→ Отрывок текста
++++++++++++++++++++

Итак, друзья, оставшиеся в России, некогда с восторгом внимавшие дерзновенным мечтаниям Печерина и, казалось, готовые следовать за ним до конца, отвернулись, увидев в его предложении, да и во всех его поступках, не обдуманный и взвешенный план, а одну лишь юношескую поэтическую фантазию. Печерин, оторванный от родины физически, оказался теперь оторванным от нее и духовно.
Вскоре в Россию пришло известие, ошеломившее всех: в итоге четырехлетних скитаний на чужбине Печерин очутился… в католическом монастыре.
В чем же причины краха революционно-романтических мечтаний Печерина?
Во-первых, обстановка в Западной Европе в конце 30-х годов XIX века была такова, что развиваемые многочисленными философскими и политическими школами социально-освободительные идеи не выдерживали испытания практикой и приводили Печерина к полному их отрицанию. Он вынес горькое разочарование из общения с рядом второстепенных «апостолов» утопического социализма (Грилленцони, Банделье, Угони, Бернацким, Фурденом, Лекуантом, Потоцким) с их чрезмерным даже для него, истого мечтателя, прожектерством, суетностью, склонностью к патетике, нечистоплотностью в человеческих взаимоотношениях.

++++++++++++++++++++

→ Записанные сведения
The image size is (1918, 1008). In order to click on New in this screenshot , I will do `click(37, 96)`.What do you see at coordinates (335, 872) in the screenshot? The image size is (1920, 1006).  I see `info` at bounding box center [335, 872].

++++++++++++++++++++

→ Что сделать
**a)** Перескажите короче абзац отрывка о Печерине, начинающийся словами «Во-первых, обстановка в Западной Европе», сохранив его главные факты.
**b)** Ответьте на вопросы по отрывку о Печерине:
(i) Чем, а не обдуманным планом, сочли его предложение друзья, оставшиеся в России?
(ii) Где оказался Печерин после четырехлетних скитаний на чужбине?
(iii) К какому времени относится описанная обстановка в Западной Европе?

→ Решения заданий
**a)** В Западной Европе конца 30-х годов XIX века социально-освободительные идеи многих философских и политических школ не выдерживали проверки практикой, и это привело Печерина к их полному отрицанию. Горькое разочарование ему принесло общение со второстепенными «апостолами» утопического социализма: Грилленцони, Банделье, Угони, Бернацким, Фурденом, Лекуантом и Потоцким. Его оттолкнули их чрезмерное прожектерство, суетность, склонность к патетике и нечистоплотность в человеческих отношениях.

**b)**
(i) Одной лишь юношеской поэтической фантазией.
(ii) В католическом монастыре.
(iii) К концу 30-х годов XIX века.